Evaluating protein binding interfaces with PUMBA
This work addresses the need for more accurate protein-protein docking tools for drug and therapeutic development, but it is incremental as it modifies an existing method.
The study tackled the problem of improving scoring functions for protein-protein docking by introducing PUMBA, which replaces the Vision Transformer in PIsToN with Vision Mamba, resulting in consistent outperformance over PIsToN on large-scale public datasets.
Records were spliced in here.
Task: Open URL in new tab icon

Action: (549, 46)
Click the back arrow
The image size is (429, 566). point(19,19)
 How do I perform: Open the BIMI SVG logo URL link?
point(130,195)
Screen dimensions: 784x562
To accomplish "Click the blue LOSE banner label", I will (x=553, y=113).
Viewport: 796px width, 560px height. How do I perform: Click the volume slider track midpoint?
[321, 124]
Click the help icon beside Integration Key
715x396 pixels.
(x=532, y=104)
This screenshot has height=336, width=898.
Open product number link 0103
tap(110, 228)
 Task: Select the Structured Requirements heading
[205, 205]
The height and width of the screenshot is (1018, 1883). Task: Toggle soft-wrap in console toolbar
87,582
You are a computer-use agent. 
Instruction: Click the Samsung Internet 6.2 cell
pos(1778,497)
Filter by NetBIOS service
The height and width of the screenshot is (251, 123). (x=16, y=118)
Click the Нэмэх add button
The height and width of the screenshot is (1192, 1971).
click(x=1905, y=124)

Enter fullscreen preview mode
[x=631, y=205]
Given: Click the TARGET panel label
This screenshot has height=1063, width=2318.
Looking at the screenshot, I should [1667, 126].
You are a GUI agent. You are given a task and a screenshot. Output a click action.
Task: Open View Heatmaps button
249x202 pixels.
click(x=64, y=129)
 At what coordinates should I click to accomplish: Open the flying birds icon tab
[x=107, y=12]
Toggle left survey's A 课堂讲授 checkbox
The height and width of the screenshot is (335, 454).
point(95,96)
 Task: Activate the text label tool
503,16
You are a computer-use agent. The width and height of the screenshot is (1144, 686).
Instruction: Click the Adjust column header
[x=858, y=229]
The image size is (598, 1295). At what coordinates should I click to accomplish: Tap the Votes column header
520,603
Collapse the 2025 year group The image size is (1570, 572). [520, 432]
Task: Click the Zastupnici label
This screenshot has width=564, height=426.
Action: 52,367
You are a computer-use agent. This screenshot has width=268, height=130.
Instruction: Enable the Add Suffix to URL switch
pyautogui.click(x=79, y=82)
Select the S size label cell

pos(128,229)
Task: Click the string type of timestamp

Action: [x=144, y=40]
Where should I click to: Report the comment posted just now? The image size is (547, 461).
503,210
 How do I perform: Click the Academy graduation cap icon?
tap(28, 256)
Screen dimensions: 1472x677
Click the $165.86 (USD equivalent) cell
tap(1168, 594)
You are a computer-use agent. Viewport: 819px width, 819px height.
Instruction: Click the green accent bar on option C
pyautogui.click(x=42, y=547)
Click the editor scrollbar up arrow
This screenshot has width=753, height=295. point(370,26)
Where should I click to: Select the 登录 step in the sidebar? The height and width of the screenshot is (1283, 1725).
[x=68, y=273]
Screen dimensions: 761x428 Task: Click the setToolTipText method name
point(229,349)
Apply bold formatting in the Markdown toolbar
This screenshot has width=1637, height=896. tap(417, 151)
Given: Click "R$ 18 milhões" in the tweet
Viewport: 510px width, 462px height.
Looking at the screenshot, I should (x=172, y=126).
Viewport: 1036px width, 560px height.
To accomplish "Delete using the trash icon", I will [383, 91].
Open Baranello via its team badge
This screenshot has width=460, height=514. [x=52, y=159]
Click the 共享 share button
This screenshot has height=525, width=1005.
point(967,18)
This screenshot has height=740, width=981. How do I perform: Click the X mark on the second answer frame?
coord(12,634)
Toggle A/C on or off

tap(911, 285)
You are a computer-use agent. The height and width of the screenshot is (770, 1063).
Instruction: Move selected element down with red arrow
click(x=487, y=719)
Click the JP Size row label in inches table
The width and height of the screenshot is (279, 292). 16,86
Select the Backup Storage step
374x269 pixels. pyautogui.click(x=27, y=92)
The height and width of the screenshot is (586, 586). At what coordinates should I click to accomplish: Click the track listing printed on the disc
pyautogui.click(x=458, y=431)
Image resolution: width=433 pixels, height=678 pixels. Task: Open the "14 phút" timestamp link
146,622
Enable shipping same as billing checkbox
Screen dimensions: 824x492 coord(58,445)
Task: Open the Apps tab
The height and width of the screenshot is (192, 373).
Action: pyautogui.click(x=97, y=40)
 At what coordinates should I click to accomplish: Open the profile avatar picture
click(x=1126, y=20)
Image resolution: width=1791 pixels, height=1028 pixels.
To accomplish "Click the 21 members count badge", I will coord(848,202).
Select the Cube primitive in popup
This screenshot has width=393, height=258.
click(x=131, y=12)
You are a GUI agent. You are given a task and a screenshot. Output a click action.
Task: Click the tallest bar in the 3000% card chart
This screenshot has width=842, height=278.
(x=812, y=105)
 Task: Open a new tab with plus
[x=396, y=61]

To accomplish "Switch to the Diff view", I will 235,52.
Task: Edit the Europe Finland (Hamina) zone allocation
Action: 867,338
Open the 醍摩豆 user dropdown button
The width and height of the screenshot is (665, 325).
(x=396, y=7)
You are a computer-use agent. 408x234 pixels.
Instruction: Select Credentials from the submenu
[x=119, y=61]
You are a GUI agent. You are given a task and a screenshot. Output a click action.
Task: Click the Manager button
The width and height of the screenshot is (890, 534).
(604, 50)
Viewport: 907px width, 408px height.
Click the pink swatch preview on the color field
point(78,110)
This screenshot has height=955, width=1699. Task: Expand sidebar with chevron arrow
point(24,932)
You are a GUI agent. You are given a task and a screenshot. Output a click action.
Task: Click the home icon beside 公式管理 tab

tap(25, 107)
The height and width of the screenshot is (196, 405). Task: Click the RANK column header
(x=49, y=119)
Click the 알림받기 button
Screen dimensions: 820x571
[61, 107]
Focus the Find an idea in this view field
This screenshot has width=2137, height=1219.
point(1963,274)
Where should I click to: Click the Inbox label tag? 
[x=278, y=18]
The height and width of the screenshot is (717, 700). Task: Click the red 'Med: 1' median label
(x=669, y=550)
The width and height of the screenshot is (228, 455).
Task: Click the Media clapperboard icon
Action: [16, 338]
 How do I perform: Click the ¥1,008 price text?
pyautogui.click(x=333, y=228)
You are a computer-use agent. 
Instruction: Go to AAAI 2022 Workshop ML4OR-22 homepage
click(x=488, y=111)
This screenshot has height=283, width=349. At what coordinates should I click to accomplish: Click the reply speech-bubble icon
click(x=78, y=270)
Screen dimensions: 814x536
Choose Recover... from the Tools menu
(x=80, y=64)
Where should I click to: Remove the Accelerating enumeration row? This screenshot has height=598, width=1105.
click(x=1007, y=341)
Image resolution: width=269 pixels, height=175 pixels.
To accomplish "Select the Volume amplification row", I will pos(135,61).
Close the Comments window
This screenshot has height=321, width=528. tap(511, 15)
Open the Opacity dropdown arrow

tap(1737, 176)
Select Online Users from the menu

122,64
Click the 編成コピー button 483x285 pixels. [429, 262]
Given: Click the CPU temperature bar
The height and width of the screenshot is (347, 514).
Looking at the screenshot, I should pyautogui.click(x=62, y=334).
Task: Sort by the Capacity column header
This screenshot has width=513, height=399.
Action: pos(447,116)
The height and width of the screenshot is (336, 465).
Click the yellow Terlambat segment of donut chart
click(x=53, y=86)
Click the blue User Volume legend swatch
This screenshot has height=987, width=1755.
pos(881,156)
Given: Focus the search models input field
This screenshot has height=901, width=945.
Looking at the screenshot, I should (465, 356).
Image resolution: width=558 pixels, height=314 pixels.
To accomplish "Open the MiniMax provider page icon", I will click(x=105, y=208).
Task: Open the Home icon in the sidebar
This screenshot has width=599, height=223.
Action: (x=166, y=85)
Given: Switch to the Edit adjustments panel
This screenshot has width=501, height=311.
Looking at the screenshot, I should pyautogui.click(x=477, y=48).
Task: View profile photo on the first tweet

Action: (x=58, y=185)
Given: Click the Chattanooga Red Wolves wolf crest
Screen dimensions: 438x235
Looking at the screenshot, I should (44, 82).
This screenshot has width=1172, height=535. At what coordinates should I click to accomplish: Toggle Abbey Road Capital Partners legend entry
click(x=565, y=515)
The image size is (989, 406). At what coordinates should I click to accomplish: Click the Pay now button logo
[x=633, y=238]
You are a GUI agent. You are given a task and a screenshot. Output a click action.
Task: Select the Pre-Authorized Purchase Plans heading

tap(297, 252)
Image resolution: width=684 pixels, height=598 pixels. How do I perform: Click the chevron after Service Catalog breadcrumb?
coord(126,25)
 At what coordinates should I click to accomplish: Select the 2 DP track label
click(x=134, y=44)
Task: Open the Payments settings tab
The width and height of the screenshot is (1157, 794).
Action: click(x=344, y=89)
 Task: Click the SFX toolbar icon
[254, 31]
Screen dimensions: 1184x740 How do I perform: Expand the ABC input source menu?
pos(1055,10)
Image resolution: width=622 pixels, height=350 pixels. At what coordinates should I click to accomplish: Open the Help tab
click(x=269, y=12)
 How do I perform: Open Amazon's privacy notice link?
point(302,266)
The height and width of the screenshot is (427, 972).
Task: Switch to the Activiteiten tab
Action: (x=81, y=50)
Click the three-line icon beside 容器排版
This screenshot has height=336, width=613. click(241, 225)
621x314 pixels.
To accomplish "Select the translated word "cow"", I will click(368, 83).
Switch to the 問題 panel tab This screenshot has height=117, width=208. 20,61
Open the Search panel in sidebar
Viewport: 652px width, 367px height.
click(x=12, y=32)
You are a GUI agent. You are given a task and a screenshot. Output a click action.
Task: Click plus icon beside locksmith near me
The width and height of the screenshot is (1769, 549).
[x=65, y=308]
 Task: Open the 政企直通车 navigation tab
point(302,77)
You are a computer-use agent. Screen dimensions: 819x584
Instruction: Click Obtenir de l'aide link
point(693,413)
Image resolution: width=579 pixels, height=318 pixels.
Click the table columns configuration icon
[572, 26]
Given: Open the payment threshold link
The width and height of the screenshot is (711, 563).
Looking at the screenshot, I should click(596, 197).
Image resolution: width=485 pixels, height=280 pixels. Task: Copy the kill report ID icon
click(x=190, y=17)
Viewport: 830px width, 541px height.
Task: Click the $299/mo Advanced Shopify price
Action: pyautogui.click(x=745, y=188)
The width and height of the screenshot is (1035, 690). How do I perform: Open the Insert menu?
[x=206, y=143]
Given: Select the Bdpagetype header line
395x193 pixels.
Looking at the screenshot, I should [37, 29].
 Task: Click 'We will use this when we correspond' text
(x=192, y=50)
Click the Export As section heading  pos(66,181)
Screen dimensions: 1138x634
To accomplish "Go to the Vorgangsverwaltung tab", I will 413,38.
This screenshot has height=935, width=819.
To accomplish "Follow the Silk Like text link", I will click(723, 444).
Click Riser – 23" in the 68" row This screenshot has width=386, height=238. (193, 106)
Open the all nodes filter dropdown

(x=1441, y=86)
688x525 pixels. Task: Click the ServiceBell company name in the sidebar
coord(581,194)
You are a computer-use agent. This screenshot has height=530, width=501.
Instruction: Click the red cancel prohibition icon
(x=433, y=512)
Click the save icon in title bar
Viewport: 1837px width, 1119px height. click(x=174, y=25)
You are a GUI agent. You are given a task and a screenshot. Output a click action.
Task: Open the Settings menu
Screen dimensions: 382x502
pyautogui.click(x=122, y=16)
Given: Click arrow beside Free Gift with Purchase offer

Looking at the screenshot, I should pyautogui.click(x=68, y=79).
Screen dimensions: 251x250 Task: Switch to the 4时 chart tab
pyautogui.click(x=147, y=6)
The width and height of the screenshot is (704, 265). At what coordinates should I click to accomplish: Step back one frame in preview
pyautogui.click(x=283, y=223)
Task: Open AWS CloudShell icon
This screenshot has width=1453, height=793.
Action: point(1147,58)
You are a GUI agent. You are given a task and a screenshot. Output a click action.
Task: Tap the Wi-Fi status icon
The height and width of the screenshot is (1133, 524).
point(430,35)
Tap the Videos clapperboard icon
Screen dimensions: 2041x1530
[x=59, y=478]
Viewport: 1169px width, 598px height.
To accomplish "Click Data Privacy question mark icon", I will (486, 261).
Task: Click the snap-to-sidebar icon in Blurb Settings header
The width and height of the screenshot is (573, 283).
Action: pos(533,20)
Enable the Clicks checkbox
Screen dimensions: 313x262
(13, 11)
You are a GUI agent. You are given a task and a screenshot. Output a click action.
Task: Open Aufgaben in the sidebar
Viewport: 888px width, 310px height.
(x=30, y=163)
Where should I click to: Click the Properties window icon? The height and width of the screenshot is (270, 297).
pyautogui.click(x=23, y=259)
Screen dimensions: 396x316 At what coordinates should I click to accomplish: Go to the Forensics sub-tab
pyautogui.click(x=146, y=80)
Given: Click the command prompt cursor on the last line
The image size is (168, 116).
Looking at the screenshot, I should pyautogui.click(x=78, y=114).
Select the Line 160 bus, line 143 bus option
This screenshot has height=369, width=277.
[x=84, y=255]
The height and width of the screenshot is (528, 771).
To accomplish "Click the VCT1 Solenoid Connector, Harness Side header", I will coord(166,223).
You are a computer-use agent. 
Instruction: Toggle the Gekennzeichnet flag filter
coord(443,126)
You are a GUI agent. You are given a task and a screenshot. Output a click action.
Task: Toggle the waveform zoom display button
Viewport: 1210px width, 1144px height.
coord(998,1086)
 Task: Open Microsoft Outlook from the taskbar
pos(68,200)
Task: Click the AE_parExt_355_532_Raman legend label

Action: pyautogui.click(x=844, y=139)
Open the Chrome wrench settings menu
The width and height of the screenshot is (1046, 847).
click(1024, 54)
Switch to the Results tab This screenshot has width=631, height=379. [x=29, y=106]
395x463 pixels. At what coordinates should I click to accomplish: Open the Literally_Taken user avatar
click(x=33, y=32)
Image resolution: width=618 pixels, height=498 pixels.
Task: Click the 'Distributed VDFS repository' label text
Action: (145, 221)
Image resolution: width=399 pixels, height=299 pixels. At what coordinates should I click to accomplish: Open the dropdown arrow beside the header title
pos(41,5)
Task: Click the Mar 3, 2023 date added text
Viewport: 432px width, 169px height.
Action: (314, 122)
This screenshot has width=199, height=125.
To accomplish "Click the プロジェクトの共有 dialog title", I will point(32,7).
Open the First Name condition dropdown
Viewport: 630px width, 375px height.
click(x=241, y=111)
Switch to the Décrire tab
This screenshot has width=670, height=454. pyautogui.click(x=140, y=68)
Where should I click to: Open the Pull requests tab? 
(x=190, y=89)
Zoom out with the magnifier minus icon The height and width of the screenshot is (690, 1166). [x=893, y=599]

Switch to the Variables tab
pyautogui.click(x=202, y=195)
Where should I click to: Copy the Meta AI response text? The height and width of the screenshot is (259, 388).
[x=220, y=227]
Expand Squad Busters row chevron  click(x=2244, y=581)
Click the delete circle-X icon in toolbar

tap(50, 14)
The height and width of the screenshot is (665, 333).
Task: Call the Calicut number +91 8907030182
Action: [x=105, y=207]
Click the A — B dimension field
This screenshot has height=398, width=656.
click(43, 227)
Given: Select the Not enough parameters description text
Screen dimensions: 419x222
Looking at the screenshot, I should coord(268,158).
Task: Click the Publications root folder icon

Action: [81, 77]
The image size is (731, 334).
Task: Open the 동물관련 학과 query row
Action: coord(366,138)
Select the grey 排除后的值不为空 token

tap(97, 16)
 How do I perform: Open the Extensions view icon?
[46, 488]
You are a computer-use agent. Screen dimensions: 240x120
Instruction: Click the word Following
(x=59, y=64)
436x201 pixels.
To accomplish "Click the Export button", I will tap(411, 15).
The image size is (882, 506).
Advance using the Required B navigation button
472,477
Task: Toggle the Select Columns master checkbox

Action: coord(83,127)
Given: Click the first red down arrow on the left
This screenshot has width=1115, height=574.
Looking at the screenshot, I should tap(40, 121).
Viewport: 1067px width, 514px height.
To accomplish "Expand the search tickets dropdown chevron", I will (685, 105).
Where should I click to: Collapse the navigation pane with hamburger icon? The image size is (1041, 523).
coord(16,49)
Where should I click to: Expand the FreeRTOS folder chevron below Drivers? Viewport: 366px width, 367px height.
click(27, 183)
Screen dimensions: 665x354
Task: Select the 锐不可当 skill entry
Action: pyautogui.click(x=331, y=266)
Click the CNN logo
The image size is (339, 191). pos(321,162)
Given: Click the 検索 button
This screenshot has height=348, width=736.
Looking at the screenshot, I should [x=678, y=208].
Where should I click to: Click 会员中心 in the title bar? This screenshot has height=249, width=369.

Protein-protein docking tools help in studying interactions between proteins, and are essential for drug, vaccine, and therapeutic development. However, the accuracy of a docking tool depends on a robust scoring function that can reliably differentiate between native and non-native complexes. PIsToN is a state-of-the-art deep learning-based scoring function that uses Vision Transformers in its architecture. Recently, the Mamba architecture has demonstrated exceptional performance in both natural language processing and computer vision, often outperforming Transformer-based models in their domains. In this study, we introduce PUMBA (Protein-protein interface evaluation with Vision Mamba), which improves PIsToN by replacing its Vision Transformer backbone with Vision Mamba. This change allows us to leverage Mamba's efficient long-range sequence modeling for sequences of image patches. As a result, the model's ability to capture both global and local patterns in protein-protein interface features is significantly improved. Evaluation on several widely-used, large-scale public datasets demonstrates that PUMBA consistently outperforms its original Transformer-based predecessor, PIsToN.